THE TASK:
Extract the lines of the data from the first one through the line that contains "Screen dimensions: 1440x754 (x=888, y=48)", including both ends, and reproduce each line verbatim.

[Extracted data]
------------

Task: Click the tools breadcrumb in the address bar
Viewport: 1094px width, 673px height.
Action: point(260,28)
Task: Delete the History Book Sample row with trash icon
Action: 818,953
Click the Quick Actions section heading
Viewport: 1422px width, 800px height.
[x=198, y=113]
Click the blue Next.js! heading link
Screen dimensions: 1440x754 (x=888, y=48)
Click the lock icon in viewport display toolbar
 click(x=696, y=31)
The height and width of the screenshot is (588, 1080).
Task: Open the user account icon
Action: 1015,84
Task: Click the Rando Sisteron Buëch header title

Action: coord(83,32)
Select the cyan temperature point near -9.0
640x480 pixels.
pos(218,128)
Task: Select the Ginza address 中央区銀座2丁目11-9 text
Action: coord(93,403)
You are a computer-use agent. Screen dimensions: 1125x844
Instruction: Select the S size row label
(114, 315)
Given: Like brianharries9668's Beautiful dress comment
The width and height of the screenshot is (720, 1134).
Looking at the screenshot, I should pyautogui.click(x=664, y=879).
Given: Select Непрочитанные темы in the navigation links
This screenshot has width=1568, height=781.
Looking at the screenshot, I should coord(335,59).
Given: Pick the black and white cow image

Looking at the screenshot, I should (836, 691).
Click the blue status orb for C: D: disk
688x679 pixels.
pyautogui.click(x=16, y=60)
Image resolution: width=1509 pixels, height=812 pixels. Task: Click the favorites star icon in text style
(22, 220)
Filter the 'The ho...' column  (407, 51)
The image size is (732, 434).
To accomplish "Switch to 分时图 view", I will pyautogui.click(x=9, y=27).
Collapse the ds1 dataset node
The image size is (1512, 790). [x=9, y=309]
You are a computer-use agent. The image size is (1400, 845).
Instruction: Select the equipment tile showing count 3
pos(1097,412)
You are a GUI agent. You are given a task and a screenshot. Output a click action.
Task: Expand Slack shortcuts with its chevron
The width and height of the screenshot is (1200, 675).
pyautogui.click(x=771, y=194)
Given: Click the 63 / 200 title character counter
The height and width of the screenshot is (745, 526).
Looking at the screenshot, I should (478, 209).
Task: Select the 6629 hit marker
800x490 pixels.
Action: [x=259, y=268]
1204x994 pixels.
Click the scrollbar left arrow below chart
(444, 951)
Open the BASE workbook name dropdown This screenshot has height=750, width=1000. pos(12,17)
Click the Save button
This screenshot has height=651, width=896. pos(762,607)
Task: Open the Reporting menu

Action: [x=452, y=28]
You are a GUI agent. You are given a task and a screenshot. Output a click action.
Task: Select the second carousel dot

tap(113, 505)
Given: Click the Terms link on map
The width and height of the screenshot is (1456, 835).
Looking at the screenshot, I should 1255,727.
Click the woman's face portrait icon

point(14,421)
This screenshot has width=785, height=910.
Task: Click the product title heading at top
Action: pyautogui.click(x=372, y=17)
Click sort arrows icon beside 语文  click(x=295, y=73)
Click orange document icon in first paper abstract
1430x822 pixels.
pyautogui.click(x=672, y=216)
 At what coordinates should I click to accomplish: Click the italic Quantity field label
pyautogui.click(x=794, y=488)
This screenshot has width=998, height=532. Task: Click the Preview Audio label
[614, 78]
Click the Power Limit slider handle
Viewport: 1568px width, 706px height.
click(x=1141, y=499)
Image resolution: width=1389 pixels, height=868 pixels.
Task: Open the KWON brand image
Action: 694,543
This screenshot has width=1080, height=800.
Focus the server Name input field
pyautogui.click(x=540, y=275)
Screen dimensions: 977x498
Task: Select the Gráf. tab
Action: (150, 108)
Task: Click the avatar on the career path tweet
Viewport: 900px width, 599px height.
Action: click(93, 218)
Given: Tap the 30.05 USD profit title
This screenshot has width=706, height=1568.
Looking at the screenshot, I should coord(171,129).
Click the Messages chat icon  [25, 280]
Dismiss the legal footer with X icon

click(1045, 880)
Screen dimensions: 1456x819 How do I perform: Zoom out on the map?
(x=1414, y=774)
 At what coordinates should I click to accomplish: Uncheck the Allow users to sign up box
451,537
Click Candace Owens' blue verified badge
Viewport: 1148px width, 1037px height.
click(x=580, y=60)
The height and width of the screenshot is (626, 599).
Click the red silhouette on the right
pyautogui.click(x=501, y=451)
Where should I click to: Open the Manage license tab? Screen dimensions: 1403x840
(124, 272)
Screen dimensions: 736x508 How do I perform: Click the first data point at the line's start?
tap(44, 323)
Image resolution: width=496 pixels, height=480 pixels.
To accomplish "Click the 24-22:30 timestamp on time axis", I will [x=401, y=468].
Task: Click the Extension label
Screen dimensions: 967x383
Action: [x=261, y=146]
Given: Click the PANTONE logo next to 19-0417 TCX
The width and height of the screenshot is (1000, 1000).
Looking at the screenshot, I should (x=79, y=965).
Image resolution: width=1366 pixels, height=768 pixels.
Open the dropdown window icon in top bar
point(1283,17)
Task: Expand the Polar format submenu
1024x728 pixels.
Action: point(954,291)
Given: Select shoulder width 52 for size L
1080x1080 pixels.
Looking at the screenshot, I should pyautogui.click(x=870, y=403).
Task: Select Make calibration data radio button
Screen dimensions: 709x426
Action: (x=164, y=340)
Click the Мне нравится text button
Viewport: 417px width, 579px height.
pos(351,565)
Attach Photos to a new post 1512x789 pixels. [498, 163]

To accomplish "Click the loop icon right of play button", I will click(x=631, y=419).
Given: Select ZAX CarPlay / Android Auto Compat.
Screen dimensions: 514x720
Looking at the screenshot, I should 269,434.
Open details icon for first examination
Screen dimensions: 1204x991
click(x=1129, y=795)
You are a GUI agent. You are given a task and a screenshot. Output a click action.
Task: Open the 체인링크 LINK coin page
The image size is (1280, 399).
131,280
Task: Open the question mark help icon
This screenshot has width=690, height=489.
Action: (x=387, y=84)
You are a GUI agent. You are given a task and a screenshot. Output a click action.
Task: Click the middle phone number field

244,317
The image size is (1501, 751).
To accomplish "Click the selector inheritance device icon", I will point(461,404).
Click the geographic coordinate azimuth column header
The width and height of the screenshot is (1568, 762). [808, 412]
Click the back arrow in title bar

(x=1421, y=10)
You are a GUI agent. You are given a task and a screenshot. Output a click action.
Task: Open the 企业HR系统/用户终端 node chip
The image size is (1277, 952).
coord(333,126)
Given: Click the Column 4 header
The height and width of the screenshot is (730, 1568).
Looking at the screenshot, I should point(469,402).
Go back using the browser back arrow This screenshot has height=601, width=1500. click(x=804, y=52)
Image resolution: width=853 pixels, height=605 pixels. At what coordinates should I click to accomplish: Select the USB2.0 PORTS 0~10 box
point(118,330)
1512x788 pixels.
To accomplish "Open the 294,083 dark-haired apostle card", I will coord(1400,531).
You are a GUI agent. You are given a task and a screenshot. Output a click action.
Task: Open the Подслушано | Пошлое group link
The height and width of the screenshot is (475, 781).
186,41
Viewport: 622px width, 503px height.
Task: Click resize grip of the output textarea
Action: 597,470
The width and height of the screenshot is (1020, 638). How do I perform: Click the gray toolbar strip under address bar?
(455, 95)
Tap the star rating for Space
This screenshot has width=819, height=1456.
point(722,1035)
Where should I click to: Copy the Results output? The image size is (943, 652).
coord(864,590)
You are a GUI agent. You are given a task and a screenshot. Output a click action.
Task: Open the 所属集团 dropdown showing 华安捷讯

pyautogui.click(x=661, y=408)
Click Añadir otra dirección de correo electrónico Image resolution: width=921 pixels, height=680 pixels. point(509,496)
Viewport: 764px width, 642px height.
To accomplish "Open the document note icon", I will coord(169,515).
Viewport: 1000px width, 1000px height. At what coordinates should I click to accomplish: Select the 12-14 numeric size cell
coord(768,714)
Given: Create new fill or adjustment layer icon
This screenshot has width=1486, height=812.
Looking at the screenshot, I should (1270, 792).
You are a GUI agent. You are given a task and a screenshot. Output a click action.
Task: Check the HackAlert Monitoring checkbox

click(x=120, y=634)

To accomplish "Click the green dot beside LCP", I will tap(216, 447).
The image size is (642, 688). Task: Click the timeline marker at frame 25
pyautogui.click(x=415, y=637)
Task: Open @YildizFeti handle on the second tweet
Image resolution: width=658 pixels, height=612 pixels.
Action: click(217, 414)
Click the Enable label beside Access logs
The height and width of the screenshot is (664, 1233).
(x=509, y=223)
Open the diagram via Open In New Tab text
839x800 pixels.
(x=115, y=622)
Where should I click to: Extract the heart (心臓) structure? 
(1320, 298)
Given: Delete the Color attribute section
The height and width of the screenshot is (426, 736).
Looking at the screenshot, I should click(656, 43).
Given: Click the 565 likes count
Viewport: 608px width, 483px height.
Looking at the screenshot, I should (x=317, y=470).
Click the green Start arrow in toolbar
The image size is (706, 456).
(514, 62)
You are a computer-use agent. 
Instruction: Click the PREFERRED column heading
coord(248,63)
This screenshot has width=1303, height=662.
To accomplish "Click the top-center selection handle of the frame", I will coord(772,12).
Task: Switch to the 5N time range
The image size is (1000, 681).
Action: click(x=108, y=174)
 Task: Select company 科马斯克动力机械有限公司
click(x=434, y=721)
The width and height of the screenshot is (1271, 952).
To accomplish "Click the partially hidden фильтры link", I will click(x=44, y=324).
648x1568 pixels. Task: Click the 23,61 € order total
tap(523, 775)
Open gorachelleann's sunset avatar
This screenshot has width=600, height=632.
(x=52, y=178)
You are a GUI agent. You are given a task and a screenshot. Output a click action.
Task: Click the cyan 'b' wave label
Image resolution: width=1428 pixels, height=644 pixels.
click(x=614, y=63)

------------

TASK RESULT:
Task: Click the tools breadcrumb in the address bar
Viewport: 1094px width, 673px height.
Action: point(260,28)
Task: Delete the History Book Sample row with trash icon
Action: 818,953
Click the Quick Actions section heading
Viewport: 1422px width, 800px height.
[x=198, y=113]
Click the blue Next.js! heading link
Screen dimensions: 1440x754 (x=888, y=48)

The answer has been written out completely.